* [What to work on]: All entries must be extracted exactly, with nothing added or dropped.

[Stored items]
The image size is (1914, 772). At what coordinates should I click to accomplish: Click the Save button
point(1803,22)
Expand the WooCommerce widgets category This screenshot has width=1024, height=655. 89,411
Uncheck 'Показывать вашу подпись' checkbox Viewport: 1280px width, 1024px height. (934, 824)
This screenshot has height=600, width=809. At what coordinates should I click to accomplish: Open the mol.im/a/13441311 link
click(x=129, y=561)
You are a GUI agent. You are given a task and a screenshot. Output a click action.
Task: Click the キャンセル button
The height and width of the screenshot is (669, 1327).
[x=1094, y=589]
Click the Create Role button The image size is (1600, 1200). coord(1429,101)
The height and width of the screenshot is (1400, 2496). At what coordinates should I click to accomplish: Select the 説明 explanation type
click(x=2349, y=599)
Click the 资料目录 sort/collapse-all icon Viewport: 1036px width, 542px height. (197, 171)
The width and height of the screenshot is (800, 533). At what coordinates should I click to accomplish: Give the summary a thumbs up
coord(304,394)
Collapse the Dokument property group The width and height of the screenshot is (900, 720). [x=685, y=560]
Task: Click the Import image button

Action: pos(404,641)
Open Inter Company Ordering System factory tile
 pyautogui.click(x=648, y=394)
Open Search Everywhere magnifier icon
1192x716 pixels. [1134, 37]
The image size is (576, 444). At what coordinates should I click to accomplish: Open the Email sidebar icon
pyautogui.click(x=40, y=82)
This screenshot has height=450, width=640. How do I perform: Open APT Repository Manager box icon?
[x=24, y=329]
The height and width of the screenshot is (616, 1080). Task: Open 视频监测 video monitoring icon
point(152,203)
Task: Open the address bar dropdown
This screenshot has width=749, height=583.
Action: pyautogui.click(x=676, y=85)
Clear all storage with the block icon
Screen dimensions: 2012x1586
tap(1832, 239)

* [Written answer]:
The image size is (1914, 772). At what coordinates should I click to accomplish: Click the Save button
point(1803,22)
Expand the WooCommerce widgets category This screenshot has width=1024, height=655. 89,411
Uncheck 'Показывать вашу подпись' checkbox Viewport: 1280px width, 1024px height. (934, 824)
This screenshot has height=600, width=809. At what coordinates should I click to accomplish: Open the mol.im/a/13441311 link
click(x=129, y=561)
You are a GUI agent. You are given a task and a screenshot. Output a click action.
Task: Click the キャンセル button
The height and width of the screenshot is (669, 1327).
[x=1094, y=589]
Click the Create Role button The image size is (1600, 1200). coord(1429,101)
The height and width of the screenshot is (1400, 2496). At what coordinates should I click to accomplish: Select the 説明 explanation type
click(x=2349, y=599)
Click the 资料目录 sort/collapse-all icon Viewport: 1036px width, 542px height. (197, 171)
The width and height of the screenshot is (800, 533). At what coordinates should I click to accomplish: Give the summary a thumbs up
coord(304,394)
Collapse the Dokument property group The width and height of the screenshot is (900, 720). [x=685, y=560]
Task: Click the Import image button

Action: pos(404,641)
Open Inter Company Ordering System factory tile
 pyautogui.click(x=648, y=394)
Open Search Everywhere magnifier icon
1192x716 pixels. [1134, 37]
The image size is (576, 444). At what coordinates should I click to accomplish: Open the Email sidebar icon
pyautogui.click(x=40, y=82)
This screenshot has height=450, width=640. How do I perform: Open APT Repository Manager box icon?
[x=24, y=329]
The height and width of the screenshot is (616, 1080). Task: Open 视频监测 video monitoring icon
point(152,203)
Task: Open the address bar dropdown
This screenshot has width=749, height=583.
Action: pyautogui.click(x=676, y=85)
Clear all storage with the block icon
Screen dimensions: 2012x1586
tap(1832, 239)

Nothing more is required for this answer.